I tassi fanno sbandare le autostrade.
Risultati negativi dovuti in primo luogo al rialzo dei tassi d’interesse per due pezzi importanti delle autostrade lombarde. Qualche settimana fa, infatti, l’assemblea dei soci di Autostrada Pedemontana Lombarda (Apl) presieduta da Luigi Roth ha riportato a nuovo la perdita di 11,9 milioni di euro segnata nel 2023 e quasi raddoppiata da quella di 5,8 milioni dell’esercizio precedente, con ciò facendo salire a oltre 106 milioni le perdite pregresse. Socio di controllo di Apl è la Regione Lombardia seguita da Milano Serravalle – Milano Tangenziali.
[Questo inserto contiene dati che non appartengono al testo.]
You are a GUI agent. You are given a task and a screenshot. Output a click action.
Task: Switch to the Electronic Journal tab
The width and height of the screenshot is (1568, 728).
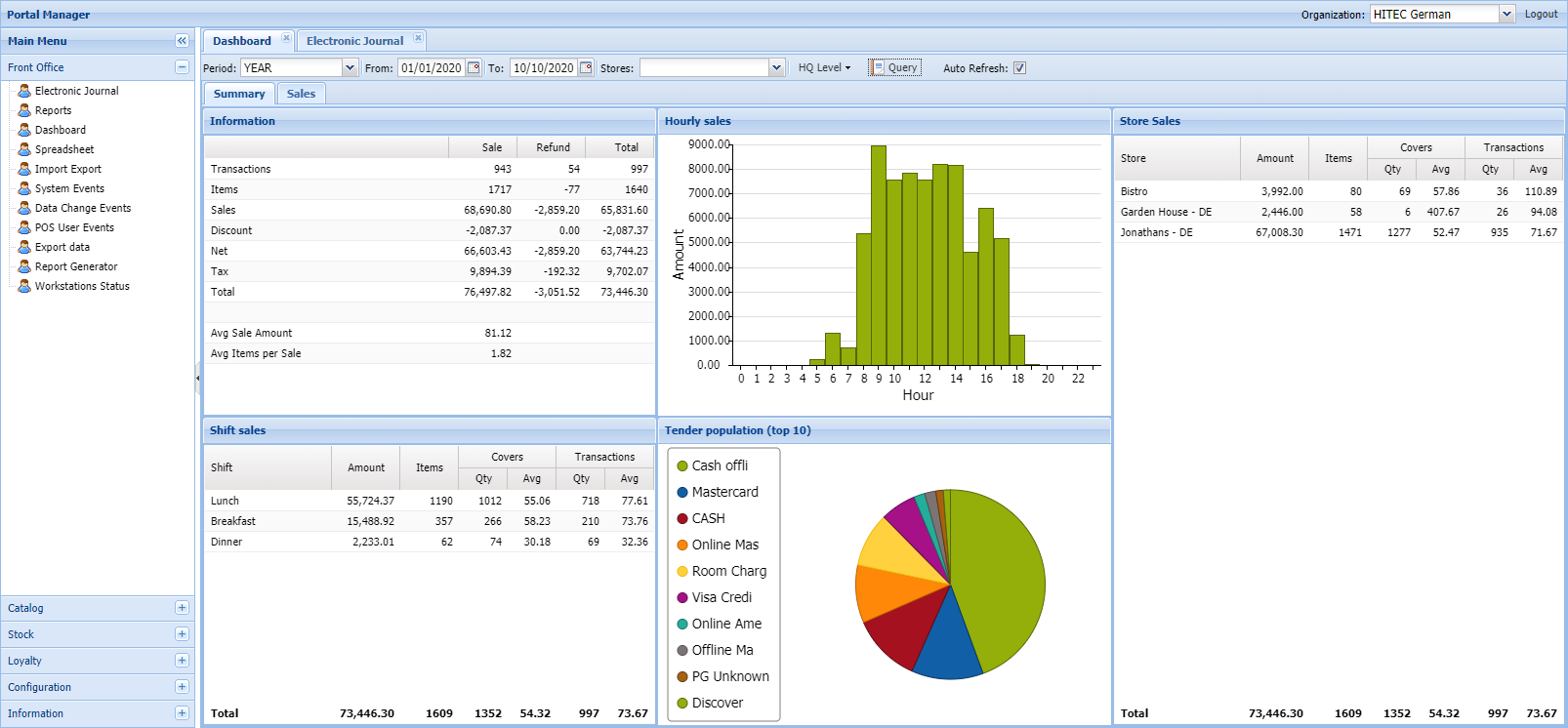[x=354, y=41]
La perdita del 2023 è dovuta ai 37 milioni di oneri finanziari, in un anno di picco dei tassi d’interesse, pagati sul finanziamento di 900 milioni erogato da Regione Lombardia alla società per realizzare le successive tratte autostradali, supportato anche da un finanziamento di oltre 1,7 miliardi erogato da Bei e Cdp quali attori principali. Note lievemente sul fronte dei ricavi dei pedaggi saliti anno su anno da 40,1 a 42,1 milioni, determinando un ebitda e un ebit stabili rispettivamente a 22,5 e 16 milioni.
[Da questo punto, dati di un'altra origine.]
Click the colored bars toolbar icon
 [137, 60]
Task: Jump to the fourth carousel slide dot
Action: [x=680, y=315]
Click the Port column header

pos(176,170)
L’assemblea dei soci di pochi giorni fa di Tangenziale Esterna (TE) presieduta da Roberto Ramaccia ha anch’essa rinviato a nuovo la perdita di 4,5 milioni segnata nel 2023, anche questa causata dal costo del debito (gli oneri finanziari verso le banche sono infatti schizzati da 27,1 a 42,4 milioni) e dopo che l’esercizio precedente s’era chiuso con un utile di circa un milione, portando così a 170 milioni il passivo nei precedenti esercizi. Il tracciato autostradale di TE, di cui Paolo Pierantoni è amministratore delegato, ha uno sviluppo di 32 km da Melegnano ad Agrate Brianza. I ricavi netti della gestione autostradale sono comunque saliti anno su anno da 69,7 a 79,6 milioni (anche per i due aumento dei pedaggi per un complessivo +4,34%), l’ebitda è progredito da 47,9 a 56,1 milioni e l’ebit da 43,9 a 52,4 milioni. A libro soci oltre Tangenziali Esterne di Milano, figurano azionisti privati come Astm, Itinera e Satap e Sias dei Gavio, Autostrade per l’Italia, Webuild, Impresa Pizzarotti e una serie di cooperative che insieme hanno erogato finanziamenti per 232 milioni.